• [Aim of the exercise]:
The full listing below should be printed word for word.

• [Exercise data]:
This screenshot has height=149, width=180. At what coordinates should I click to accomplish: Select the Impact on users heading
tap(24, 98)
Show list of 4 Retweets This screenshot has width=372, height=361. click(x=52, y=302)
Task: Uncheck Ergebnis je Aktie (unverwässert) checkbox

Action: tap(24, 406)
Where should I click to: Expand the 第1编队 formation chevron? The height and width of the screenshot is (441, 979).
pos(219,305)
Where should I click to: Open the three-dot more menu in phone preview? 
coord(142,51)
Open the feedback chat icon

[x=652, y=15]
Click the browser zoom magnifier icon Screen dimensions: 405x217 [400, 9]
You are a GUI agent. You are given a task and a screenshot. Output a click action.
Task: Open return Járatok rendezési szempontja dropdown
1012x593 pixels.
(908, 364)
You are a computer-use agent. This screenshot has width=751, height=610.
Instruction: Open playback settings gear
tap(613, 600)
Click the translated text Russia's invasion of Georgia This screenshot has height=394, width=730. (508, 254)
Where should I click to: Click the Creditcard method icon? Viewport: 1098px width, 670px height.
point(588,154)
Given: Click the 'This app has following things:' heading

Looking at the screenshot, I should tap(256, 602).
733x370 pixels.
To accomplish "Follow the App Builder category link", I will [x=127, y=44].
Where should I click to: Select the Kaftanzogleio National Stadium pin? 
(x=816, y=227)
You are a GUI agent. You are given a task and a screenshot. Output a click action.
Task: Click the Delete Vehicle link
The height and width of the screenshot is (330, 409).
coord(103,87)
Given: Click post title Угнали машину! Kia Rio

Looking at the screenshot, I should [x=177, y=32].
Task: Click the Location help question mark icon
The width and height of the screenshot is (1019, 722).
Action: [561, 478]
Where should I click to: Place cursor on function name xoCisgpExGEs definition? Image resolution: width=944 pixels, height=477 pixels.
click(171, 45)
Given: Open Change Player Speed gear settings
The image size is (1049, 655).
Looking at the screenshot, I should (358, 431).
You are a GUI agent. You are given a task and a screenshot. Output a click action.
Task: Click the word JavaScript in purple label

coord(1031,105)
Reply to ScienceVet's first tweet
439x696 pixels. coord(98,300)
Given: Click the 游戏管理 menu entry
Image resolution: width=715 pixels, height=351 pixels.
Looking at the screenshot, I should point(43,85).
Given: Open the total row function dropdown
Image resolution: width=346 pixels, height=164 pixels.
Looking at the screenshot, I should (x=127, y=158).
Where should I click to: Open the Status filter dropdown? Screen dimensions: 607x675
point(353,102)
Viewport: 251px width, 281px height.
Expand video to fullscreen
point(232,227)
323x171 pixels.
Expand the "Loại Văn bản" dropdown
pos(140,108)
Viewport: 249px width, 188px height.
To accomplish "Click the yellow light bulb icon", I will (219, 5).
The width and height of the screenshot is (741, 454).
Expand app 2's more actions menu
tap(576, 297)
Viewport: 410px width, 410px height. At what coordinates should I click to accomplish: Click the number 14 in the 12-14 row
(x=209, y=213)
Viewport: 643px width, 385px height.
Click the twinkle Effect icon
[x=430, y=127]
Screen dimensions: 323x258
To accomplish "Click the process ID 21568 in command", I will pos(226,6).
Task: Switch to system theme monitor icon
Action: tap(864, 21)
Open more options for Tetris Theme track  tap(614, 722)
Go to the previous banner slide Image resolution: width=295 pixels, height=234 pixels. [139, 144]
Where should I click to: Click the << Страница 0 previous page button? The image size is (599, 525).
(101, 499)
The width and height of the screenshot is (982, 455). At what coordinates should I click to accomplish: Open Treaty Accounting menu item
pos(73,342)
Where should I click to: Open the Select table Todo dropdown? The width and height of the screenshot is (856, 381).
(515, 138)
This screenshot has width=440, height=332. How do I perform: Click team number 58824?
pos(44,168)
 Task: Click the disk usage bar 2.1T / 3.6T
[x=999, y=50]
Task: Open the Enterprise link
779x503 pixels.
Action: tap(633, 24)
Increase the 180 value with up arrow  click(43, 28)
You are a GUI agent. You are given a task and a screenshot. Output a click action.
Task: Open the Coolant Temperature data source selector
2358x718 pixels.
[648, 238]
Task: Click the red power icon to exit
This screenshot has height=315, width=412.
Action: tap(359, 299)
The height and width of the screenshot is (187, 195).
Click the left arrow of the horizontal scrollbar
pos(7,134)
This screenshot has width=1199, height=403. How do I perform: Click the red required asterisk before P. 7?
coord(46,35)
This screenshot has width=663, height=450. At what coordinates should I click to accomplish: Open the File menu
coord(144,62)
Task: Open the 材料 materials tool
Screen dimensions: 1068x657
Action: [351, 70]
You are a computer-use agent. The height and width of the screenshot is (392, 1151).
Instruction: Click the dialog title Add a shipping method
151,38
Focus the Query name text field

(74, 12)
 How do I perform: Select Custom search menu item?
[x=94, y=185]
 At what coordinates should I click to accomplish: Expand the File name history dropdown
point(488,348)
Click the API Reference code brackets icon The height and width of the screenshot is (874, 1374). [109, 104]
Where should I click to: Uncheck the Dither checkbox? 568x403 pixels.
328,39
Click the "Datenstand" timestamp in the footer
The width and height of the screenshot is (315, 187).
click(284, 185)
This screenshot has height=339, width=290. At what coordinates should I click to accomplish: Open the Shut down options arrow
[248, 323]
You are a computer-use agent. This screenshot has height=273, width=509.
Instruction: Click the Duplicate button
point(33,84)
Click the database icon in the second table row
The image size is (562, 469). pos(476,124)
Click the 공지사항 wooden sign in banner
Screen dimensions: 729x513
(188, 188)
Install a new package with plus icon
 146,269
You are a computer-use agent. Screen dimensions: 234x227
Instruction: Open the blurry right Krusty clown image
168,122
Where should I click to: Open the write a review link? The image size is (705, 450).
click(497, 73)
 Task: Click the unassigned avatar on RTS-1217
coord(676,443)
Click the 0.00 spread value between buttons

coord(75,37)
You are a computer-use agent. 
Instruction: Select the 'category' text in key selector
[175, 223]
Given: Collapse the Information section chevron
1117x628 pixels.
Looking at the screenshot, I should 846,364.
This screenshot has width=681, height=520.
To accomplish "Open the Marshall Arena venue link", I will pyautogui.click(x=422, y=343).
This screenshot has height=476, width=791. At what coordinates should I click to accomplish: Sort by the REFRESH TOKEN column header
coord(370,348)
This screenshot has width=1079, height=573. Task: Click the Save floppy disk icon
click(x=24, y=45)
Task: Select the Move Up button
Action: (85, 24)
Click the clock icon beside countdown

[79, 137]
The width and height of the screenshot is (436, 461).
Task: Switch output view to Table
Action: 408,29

• [Solution to this task]:
This screenshot has height=149, width=180. At what coordinates should I click to accomplish: Select the Impact on users heading
tap(24, 98)
Show list of 4 Retweets This screenshot has width=372, height=361. click(x=52, y=302)
Task: Uncheck Ergebnis je Aktie (unverwässert) checkbox

Action: tap(24, 406)
Where should I click to: Expand the 第1编队 formation chevron? The height and width of the screenshot is (441, 979).
pos(219,305)
Where should I click to: Open the three-dot more menu in phone preview? 
coord(142,51)
Open the feedback chat icon

[x=652, y=15]
Click the browser zoom magnifier icon Screen dimensions: 405x217 [400, 9]
You are a GUI agent. You are given a task and a screenshot. Output a click action.
Task: Open return Járatok rendezési szempontja dropdown
1012x593 pixels.
(908, 364)
You are a computer-use agent. This screenshot has width=751, height=610.
Instruction: Open playback settings gear
tap(613, 600)
Click the translated text Russia's invasion of Georgia This screenshot has height=394, width=730. (508, 254)
Where should I click to: Click the Creditcard method icon? Viewport: 1098px width, 670px height.
point(588,154)
Given: Click the 'This app has following things:' heading

Looking at the screenshot, I should tap(256, 602).
733x370 pixels.
To accomplish "Follow the App Builder category link", I will [x=127, y=44].
Where should I click to: Select the Kaftanzogleio National Stadium pin? 
(x=816, y=227)
You are a GUI agent. You are given a task and a screenshot. Output a click action.
Task: Click the Delete Vehicle link
The height and width of the screenshot is (330, 409).
coord(103,87)
Given: Click post title Угнали машину! Kia Rio

Looking at the screenshot, I should [x=177, y=32].
Task: Click the Location help question mark icon
The width and height of the screenshot is (1019, 722).
Action: [561, 478]
Where should I click to: Place cursor on function name xoCisgpExGEs definition? Image resolution: width=944 pixels, height=477 pixels.
click(171, 45)
Given: Open Change Player Speed gear settings
The image size is (1049, 655).
Looking at the screenshot, I should (358, 431).
You are a GUI agent. You are given a task and a screenshot. Output a click action.
Task: Click the word JavaScript in purple label

coord(1031,105)
Reply to ScienceVet's first tweet
439x696 pixels. coord(98,300)
Given: Click the 游戏管理 menu entry
Image resolution: width=715 pixels, height=351 pixels.
Looking at the screenshot, I should point(43,85).
Given: Open the total row function dropdown
Image resolution: width=346 pixels, height=164 pixels.
Looking at the screenshot, I should (x=127, y=158).
Where should I click to: Open the Status filter dropdown? Screen dimensions: 607x675
point(353,102)
Viewport: 251px width, 281px height.
Expand video to fullscreen
point(232,227)
323x171 pixels.
Expand the "Loại Văn bản" dropdown
pos(140,108)
Viewport: 249px width, 188px height.
To accomplish "Click the yellow light bulb icon", I will (219, 5).
The width and height of the screenshot is (741, 454).
Expand app 2's more actions menu
tap(576, 297)
Viewport: 410px width, 410px height. At what coordinates should I click to accomplish: Click the number 14 in the 12-14 row
(x=209, y=213)
Viewport: 643px width, 385px height.
Click the twinkle Effect icon
[x=430, y=127]
Screen dimensions: 323x258
To accomplish "Click the process ID 21568 in command", I will pos(226,6).
Task: Switch to system theme monitor icon
Action: tap(864, 21)
Open more options for Tetris Theme track  tap(614, 722)
Go to the previous banner slide Image resolution: width=295 pixels, height=234 pixels. [139, 144]
Where should I click to: Click the << Страница 0 previous page button? The image size is (599, 525).
(101, 499)
The width and height of the screenshot is (982, 455). At what coordinates should I click to accomplish: Open Treaty Accounting menu item
pos(73,342)
Where should I click to: Open the Select table Todo dropdown? The width and height of the screenshot is (856, 381).
(515, 138)
This screenshot has width=440, height=332. How do I perform: Click team number 58824?
pos(44,168)
 Task: Click the disk usage bar 2.1T / 3.6T
[x=999, y=50]
Task: Open the Enterprise link
779x503 pixels.
Action: tap(633, 24)
Increase the 180 value with up arrow  click(43, 28)
You are a GUI agent. You are given a task and a screenshot. Output a click action.
Task: Open the Coolant Temperature data source selector
2358x718 pixels.
[648, 238]
Task: Click the red power icon to exit
This screenshot has height=315, width=412.
Action: tap(359, 299)
The height and width of the screenshot is (187, 195).
Click the left arrow of the horizontal scrollbar
pos(7,134)
This screenshot has width=1199, height=403. How do I perform: Click the red required asterisk before P. 7?
coord(46,35)
This screenshot has width=663, height=450. At what coordinates should I click to accomplish: Open the File menu
coord(144,62)
Task: Open the 材料 materials tool
Screen dimensions: 1068x657
Action: [351, 70]
You are a computer-use agent. The height and width of the screenshot is (392, 1151).
Instruction: Click the dialog title Add a shipping method
151,38
Focus the Query name text field

(74, 12)
 How do I perform: Select Custom search menu item?
[x=94, y=185]
 At what coordinates should I click to accomplish: Expand the File name history dropdown
point(488,348)
Click the API Reference code brackets icon The height and width of the screenshot is (874, 1374). [109, 104]
Where should I click to: Uncheck the Dither checkbox? 568x403 pixels.
328,39
Click the "Datenstand" timestamp in the footer
The width and height of the screenshot is (315, 187).
click(284, 185)
This screenshot has height=339, width=290. At what coordinates should I click to accomplish: Open the Shut down options arrow
[248, 323]
You are a computer-use agent. This screenshot has height=273, width=509.
Instruction: Click the Duplicate button
point(33,84)
Click the database icon in the second table row
The image size is (562, 469). pos(476,124)
Click the 공지사항 wooden sign in banner
Screen dimensions: 729x513
(188, 188)
Install a new package with plus icon
 146,269
You are a computer-use agent. Screen dimensions: 234x227
Instruction: Open the blurry right Krusty clown image
168,122
Where should I click to: Open the write a review link? The image size is (705, 450).
click(497, 73)
 Task: Click the unassigned avatar on RTS-1217
coord(676,443)
Click the 0.00 spread value between buttons

coord(75,37)
You are a computer-use agent. 
Instruction: Select the 'category' text in key selector
[175, 223]
Given: Collapse the Information section chevron
1117x628 pixels.
Looking at the screenshot, I should 846,364.
This screenshot has width=681, height=520.
To accomplish "Open the Marshall Arena venue link", I will pyautogui.click(x=422, y=343).
This screenshot has height=476, width=791. At what coordinates should I click to accomplish: Sort by the REFRESH TOKEN column header
coord(370,348)
This screenshot has width=1079, height=573. Task: Click the Save floppy disk icon
click(x=24, y=45)
Task: Select the Move Up button
Action: (85, 24)
Click the clock icon beside countdown

[79, 137]
The width and height of the screenshot is (436, 461).
Task: Switch output view to Table
Action: 408,29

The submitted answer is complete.